Connell asks Mr Pitt what size battery would be needed to make a 157 megawatt wind farm dispatchable.
“Well Tom, what I can tell you is that that intermittent wind and solar is not dispatchable,” Mr Pitt tells the program.
Connell responds, “That’s a basic question” and that solar and wind energy is dispatchable if a battery is “big enough”.
Mr Pitt says he’s “made a decision” to which Connell interjects “it’s just a basic question”.
“I know you’ve got an engineering background,” Connell says.
“Solar and wind is not dispatchable unless it has a battery. That’s true, right? Depending on the size of the battery.”
Mr Pitt says “unless it has other sources”.
“It could be hybrid. It could be gas. It could be tied up with the hydro. It could be pumped hydro.
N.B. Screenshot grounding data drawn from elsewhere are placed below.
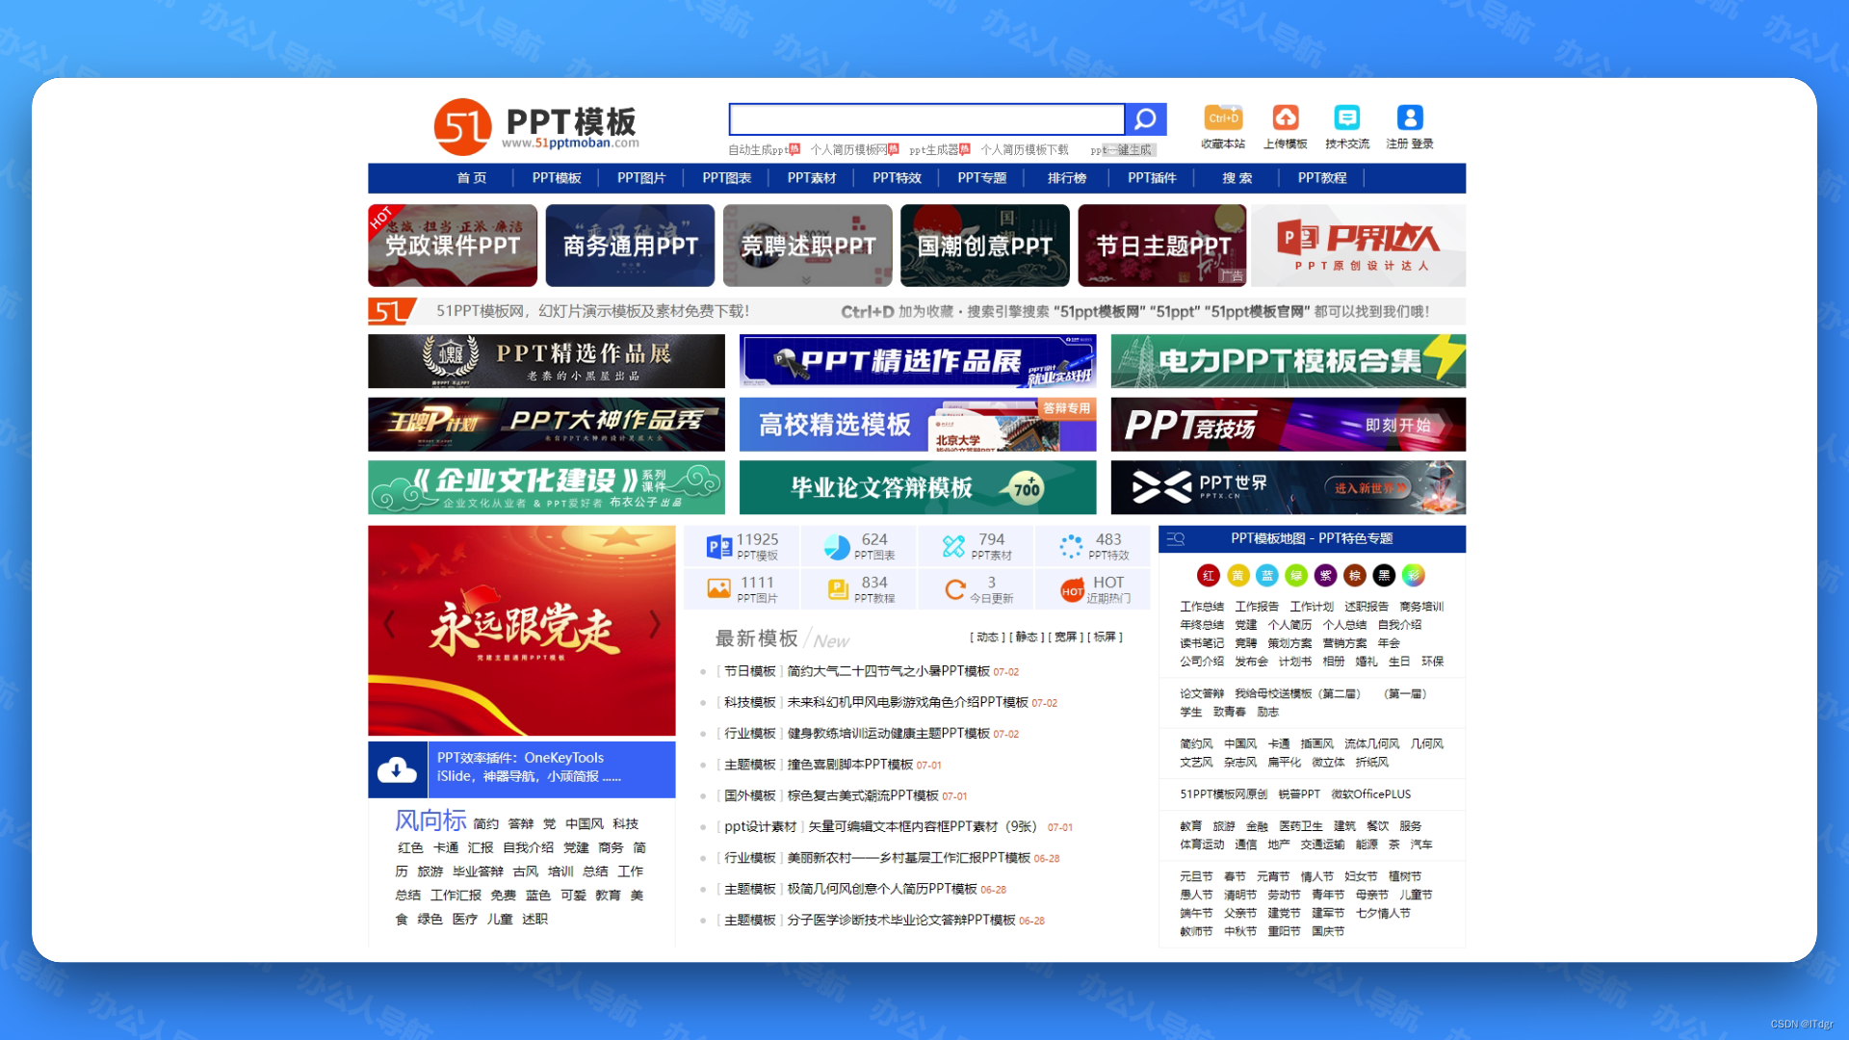The width and height of the screenshot is (1849, 1040).
Task: Open the 排行榜 navigation menu item
Action: tap(1066, 178)
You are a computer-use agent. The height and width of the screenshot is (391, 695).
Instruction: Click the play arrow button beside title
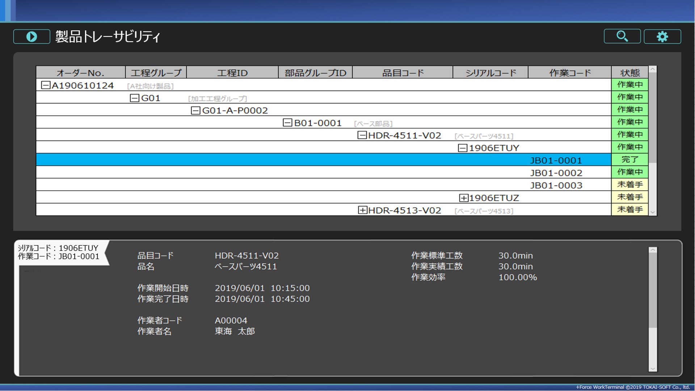pyautogui.click(x=32, y=37)
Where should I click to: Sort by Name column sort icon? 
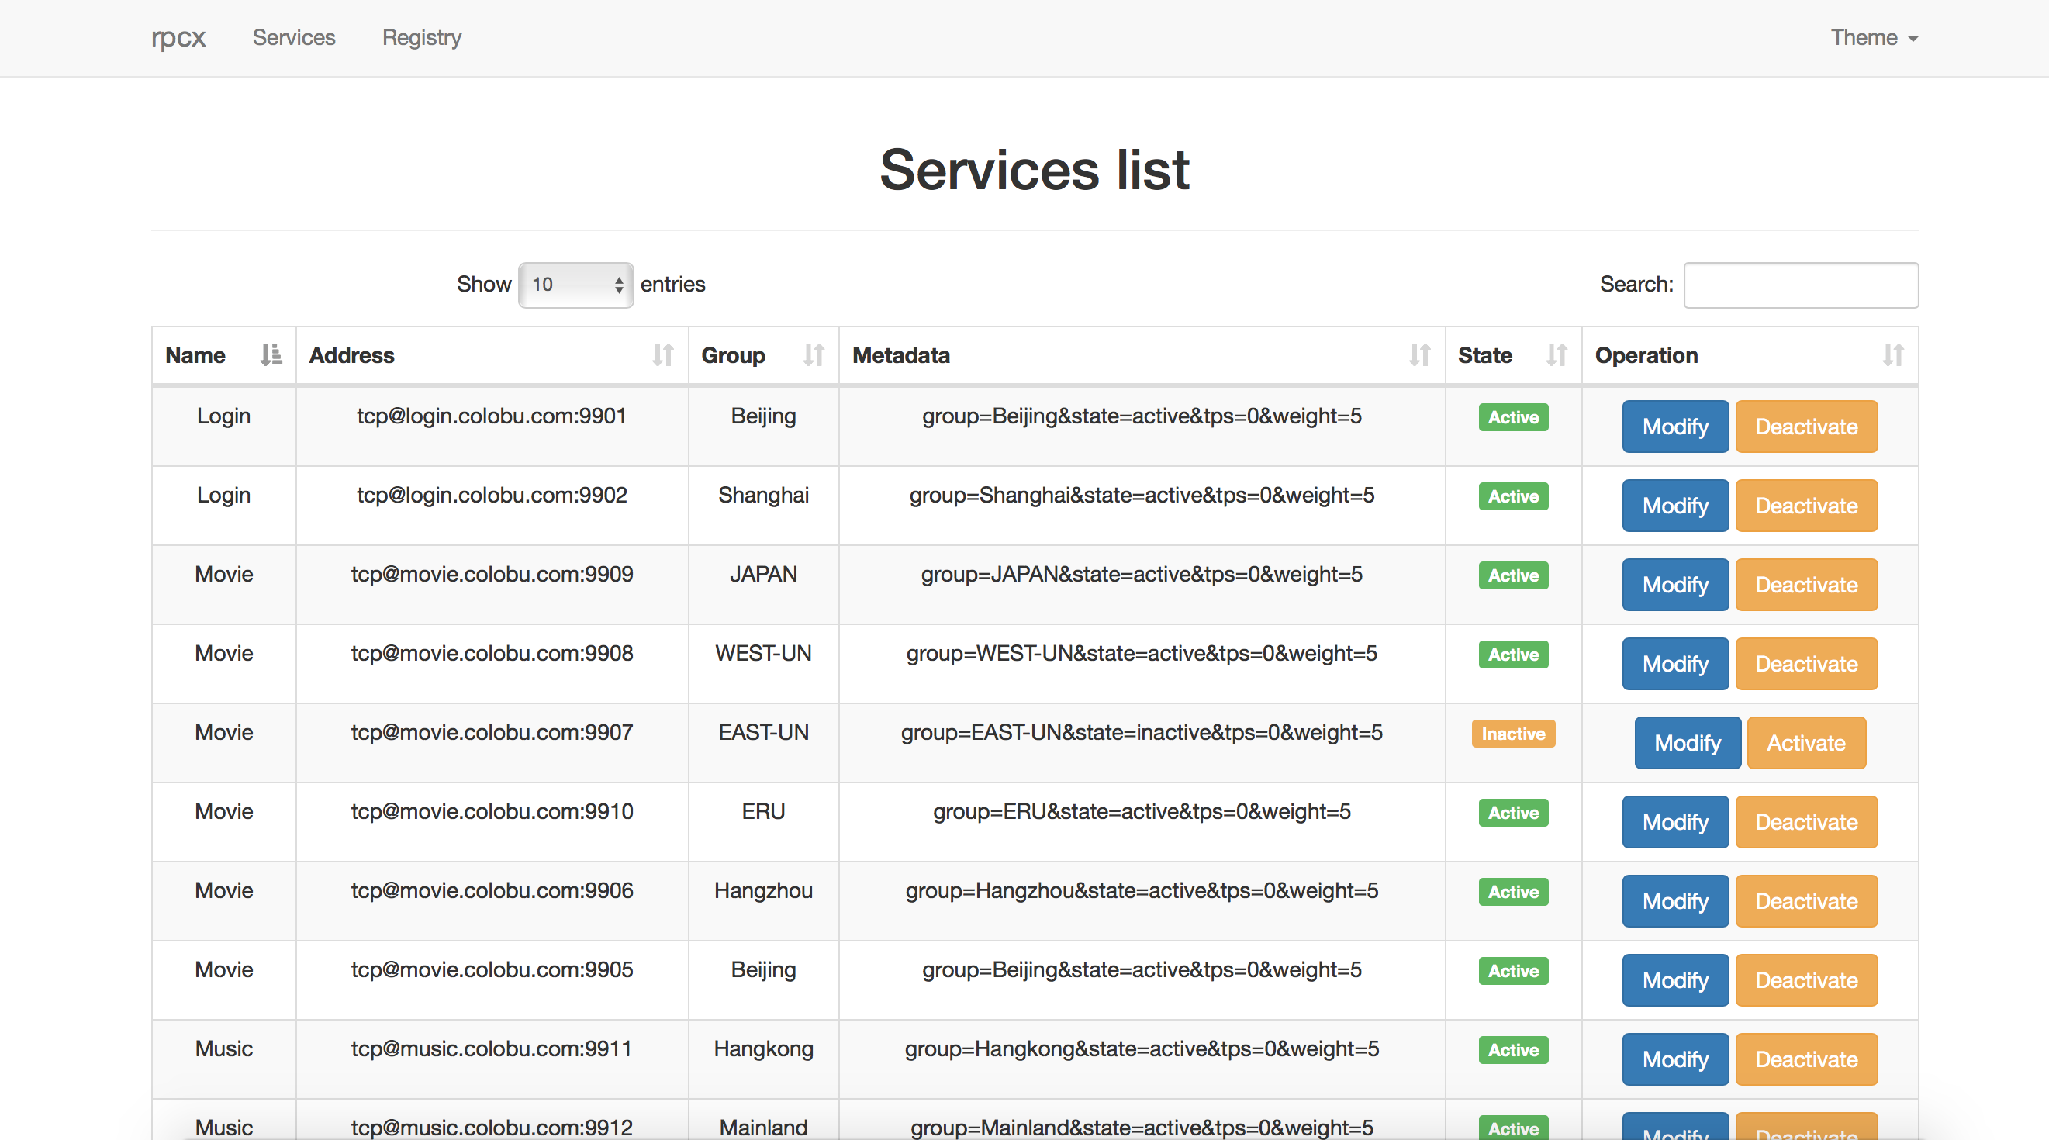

It could be diesel,” he says.
Connell asks “It could be battery?” to which Mr Pitt responds: “It could be any number of things”.
“But it could be a battery,” Connell says.
“Tom, as I’ve said many times,” Mr Pitt says.
Connell says he doesn’t understand why Mr Pitt “won’t agree that a battery could back up a wind farm”.
“As I’ve said it comes down to a whole pile of decisions including capacity availability,” Mr Pitt says.
But Connell wants an answer and again asks: “Can a battery back up a wind farm?”
“Well, once again. How big is it?” Mr Pitt says.
“How long does it run for? What is it that you want it to do?”
Connell asks if a big enough battery can back up a wind farm.
“Well, this is pretty broad and hypothetical, Tom,” Mr Pitt says.
Connell laughs it off and says it “just seems like a simple question” and asks how big a battery would need to be.
“How big is big enough?” Mr Pitt asks.
“Well, I don’t know. You tell me,” Connell says.
“That’s the exact question,” Mr Pitt says.
Connell then decides to move on.
Minister vetoed $280 million loan
Mr Pitt recently vetoed to stop a $280 million loan to the Kaban green power hub, which comprises a 157 megawatt wind farm and 100 megawatt battery in Far North Queensland.
The Northern Australia Infrastructure Facility (NAIF) recommended the project receive a loan.
"We're about affordable, reliable and dispatchable power, so it didn't meet the requirements for the government's policy," Mr Pitt told Sky News on Monday.
"The decision I've made is on the ability for the project and the proponent for dispatchable, affordable, reliable power, and that's what I've done.
"A statement of reasons will be provided in the parliament, as is required by the legislation."
NAIF has previously loaned money to multiple energy projects, including gas, hydro power and a hybrid solar and gas plant.
The Kaban project has been put forward by Neoen, the company responsible for South Australia's Hornsdale Power Reserve – the largest lithium-ion battery in the world.
Kaban has a power purchase agreement with Queensland government-owned CleanCo to support the state's target of 50 per cent renewable electricity by 2030.
The federal government has no renewable energy target, with the coalition instead focused on ensuring power supply is reliable.
Another $58.6 million has been set aside in Tuesday's federal budget to help support gas pipelines, port terminals and new gas fields.
The government released an interim National Gas Infrastructure Plan alongside the funding.
The final version will be released later this year and will be the government's blueprint for the east coast gas market until 2040.
Energy Minister Angus Taylor has also flagged additional funding to fill the gap left by the impending closure of AGL's coal-fired Liddell power plant.
People perplexed over ‘satirical’ interview
On Twitter, people compared the back and forth between Connell and Mr Pitt to an episode of Clarke and Dawe.
“This isn’t real, right?” one man tweeted.
Another man added “satire is dead”.
“This is farcical,” one woman tweeted.
Others called it a train wreck interview, “embarrassing” and “simply absurd”.